Once a Metro: If it's not one thing it's another. Don't forget, the Red Bulls conceded yet another early goal against the Portland Timbers in the first fifteen minutes, something that plagued them throughout the Hans Backe era and unfortunately may have carried over into 2013 under Mike Petke. I won't go so far as to say that surrendering goals late in matches on the road against Portland and San Jose, two of the best home teams in MLS, is a pervasive problem, but if New York is so lucky to build a lead against D.C. on Saturday and subsequently blows it late in the second half, yes, something is going on with this team that will need to be addressed just a few games into the year.
Black and Red United: Mike Petke, a man who's played on both sides of this rivalry, was named interim head coach this off-season and subsequently had the qualifier knocked off the title after the Red Bull front office couldn't find a big name European coach to take the reins.

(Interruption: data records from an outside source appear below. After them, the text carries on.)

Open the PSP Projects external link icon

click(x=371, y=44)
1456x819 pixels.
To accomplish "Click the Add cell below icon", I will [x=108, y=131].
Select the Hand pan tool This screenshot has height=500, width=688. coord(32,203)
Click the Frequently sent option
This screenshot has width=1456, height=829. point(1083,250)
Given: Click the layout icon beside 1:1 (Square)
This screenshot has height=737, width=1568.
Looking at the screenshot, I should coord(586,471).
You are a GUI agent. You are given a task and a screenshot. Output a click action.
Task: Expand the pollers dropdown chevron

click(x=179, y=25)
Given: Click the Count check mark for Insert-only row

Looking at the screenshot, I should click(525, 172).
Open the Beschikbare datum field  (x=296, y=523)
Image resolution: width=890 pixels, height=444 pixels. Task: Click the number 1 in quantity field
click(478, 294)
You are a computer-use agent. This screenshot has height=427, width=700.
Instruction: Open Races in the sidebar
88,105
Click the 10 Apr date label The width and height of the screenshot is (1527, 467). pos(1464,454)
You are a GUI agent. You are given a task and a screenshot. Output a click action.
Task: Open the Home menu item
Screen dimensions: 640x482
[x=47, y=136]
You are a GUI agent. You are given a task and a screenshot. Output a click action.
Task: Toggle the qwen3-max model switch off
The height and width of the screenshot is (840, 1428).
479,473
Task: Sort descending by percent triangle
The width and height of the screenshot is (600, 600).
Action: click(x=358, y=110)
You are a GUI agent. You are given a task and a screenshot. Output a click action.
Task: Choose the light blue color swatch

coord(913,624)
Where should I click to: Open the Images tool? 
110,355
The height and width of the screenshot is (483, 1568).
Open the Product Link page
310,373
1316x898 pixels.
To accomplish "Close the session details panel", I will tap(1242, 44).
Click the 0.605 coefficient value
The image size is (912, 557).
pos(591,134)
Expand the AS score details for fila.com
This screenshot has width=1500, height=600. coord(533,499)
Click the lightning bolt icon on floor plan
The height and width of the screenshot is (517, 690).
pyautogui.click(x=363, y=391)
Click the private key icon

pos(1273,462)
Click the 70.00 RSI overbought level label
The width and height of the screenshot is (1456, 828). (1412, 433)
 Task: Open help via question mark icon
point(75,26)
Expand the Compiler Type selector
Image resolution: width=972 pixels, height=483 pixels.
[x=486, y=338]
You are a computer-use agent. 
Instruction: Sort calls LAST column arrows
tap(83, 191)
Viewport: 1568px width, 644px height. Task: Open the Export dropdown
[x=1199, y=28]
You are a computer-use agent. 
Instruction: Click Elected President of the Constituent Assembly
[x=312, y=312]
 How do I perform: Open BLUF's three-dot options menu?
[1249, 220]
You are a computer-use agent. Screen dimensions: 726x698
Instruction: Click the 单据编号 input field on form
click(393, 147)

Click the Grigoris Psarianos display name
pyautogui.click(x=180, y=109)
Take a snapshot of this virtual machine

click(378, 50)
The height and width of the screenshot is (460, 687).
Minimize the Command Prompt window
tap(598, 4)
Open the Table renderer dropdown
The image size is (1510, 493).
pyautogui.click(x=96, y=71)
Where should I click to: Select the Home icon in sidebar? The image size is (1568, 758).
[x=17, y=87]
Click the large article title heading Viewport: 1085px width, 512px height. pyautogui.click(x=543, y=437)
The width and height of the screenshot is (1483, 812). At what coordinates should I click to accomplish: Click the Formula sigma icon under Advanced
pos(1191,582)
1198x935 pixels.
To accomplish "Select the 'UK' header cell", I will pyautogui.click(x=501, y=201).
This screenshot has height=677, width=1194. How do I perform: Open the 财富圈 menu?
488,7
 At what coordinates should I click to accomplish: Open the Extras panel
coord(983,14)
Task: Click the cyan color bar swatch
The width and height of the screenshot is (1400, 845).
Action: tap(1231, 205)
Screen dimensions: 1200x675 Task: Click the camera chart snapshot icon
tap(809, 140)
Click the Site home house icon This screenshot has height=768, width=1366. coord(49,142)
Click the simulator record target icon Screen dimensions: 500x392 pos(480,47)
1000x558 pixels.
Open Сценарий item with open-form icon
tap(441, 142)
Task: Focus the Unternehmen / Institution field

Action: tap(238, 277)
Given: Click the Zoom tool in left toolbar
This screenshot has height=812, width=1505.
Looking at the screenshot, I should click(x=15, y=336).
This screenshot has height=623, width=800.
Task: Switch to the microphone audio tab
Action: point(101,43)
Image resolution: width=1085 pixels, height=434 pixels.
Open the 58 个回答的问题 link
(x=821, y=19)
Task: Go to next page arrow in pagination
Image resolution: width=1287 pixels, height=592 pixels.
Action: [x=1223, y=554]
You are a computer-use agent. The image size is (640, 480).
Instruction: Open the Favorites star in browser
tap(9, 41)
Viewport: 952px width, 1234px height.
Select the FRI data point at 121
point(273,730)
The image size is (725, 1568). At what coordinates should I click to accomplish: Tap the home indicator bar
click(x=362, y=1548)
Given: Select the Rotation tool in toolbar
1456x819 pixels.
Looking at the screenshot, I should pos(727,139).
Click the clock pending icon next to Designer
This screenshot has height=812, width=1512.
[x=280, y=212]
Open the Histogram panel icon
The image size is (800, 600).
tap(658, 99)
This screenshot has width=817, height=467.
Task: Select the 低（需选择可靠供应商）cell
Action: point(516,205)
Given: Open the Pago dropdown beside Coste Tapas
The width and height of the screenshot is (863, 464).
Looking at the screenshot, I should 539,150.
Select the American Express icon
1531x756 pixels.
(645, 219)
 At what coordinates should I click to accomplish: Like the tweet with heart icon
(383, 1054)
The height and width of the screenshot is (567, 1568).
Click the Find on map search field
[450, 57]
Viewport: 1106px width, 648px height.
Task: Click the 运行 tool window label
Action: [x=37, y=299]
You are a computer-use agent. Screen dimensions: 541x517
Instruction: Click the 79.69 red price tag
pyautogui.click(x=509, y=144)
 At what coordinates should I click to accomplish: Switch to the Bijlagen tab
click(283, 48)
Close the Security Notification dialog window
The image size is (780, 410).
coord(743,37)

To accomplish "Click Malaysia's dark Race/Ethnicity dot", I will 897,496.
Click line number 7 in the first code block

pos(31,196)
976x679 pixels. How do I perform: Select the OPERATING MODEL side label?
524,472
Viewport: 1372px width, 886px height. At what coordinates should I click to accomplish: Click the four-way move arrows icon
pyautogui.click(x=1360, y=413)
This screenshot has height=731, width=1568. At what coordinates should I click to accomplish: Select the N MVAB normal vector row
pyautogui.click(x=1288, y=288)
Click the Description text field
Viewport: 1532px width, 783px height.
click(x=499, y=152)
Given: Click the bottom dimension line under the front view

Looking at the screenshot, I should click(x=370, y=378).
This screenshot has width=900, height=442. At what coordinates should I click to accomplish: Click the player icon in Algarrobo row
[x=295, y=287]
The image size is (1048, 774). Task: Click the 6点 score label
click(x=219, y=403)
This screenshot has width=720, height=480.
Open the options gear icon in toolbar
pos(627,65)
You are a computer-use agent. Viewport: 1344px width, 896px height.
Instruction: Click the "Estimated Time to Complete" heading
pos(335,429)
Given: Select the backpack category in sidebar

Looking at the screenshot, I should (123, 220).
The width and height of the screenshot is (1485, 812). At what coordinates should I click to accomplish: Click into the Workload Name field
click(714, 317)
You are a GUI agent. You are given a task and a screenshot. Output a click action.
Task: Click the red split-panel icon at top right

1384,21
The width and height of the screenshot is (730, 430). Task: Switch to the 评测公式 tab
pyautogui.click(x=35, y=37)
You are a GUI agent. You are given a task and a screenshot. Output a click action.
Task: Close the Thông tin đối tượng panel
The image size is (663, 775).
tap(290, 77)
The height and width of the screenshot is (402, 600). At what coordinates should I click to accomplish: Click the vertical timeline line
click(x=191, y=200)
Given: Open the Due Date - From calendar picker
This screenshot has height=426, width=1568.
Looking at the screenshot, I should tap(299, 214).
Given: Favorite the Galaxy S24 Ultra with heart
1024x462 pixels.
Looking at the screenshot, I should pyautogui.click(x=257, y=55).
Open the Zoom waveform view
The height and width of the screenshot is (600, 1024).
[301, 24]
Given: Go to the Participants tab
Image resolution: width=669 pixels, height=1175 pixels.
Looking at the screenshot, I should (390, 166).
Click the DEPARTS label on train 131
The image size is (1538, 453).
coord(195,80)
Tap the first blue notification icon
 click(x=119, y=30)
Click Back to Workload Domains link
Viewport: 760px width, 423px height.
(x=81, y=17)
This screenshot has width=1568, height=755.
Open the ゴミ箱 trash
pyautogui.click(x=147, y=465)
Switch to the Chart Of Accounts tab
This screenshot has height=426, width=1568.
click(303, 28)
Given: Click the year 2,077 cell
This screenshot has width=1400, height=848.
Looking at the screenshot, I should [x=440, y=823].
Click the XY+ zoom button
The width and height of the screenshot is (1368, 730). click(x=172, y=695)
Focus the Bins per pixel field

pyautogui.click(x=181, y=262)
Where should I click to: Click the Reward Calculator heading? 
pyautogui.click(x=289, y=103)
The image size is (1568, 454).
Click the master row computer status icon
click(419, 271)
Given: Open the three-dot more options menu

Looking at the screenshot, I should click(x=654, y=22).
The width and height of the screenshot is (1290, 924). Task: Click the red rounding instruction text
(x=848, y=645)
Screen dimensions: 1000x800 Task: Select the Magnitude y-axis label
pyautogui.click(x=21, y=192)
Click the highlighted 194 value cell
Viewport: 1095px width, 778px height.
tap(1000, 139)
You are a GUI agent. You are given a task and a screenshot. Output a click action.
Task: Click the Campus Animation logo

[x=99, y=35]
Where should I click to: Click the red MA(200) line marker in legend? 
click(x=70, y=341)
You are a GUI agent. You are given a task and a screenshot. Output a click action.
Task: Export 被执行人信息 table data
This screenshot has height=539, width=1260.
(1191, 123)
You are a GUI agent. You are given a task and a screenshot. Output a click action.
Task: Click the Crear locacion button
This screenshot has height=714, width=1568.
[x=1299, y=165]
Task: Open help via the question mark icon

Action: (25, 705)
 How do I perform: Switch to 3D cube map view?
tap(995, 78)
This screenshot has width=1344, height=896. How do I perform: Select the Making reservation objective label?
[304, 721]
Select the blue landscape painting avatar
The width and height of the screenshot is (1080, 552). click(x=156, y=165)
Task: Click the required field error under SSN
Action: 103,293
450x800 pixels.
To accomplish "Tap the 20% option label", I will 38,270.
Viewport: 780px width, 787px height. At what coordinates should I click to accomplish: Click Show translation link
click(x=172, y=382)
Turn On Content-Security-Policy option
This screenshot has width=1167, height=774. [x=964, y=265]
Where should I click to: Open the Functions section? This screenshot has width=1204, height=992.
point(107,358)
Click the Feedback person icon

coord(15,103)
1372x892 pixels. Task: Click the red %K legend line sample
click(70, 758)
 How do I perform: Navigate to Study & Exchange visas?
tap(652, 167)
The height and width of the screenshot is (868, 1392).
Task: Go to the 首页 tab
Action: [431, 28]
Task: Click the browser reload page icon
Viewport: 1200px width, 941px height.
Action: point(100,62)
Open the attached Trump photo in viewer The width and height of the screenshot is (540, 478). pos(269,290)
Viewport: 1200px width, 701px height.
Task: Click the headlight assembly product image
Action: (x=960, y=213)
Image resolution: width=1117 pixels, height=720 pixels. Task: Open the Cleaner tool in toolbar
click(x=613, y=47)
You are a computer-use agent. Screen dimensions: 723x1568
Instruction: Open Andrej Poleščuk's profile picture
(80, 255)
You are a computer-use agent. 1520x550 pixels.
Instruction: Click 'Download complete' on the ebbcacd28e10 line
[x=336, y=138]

Will finally having an American who played in the league help your always underachieving team break through this year?
Once a Metro: New York has a tough task taking a largely revamped roster through a long and grueling season. It's no surprise that the teams that traditionally thrive in both the regular season and playoffs are ones that are able to maintain some continuity from year to year. From the reports emerging about former head coach Hans Backe's tenure, he did not properly prepare the squad each week. Mike Petke knows the league, he knows the opponents, and from the sound of it he is willing to spend the time necessary dissecting the Red Bulls performances to figure out how to make adjustments throughout the season. As an untested coach in a major market with an expensive roster, however, Petke might not have a lot of wiggle room if the team struggles out of the gate.
Black and Red United (bonus question): What do you make of Thierry Henry's recent statements implying that his Red Bull teammates don't understand what it takes to win? It feels a little bit early for this kind of stuff to be leaking out of the locker room, no?
Once a Metro: I hate to take the middle road, but of the two camps that have emerged around Henry's comments I really can't come down strongly in either direction. I don't think his comments were particularly "motivating" as some have spun them, but I also don't think he's intentionally bashing his teammates. In a candid moment, Henry mentioned that one of his struggles in MLS compared to playing on World Cup and Champions League (UEFA, not CONCACAF) caliber club teams is that he has to spend more time telling his teammates what to do instead of focusing on his job at hand. Does Henry come across as a bit condescending? Sure, but he is an international soccer star and currently one of if not the highest profile players in MLS. Either way, if he drops a hat trick against D.C. United on Saturday, he can say whatever he wants, but a slow start to the 2013 season might have more fans starting to question his attitude if he makes similar comments in the future.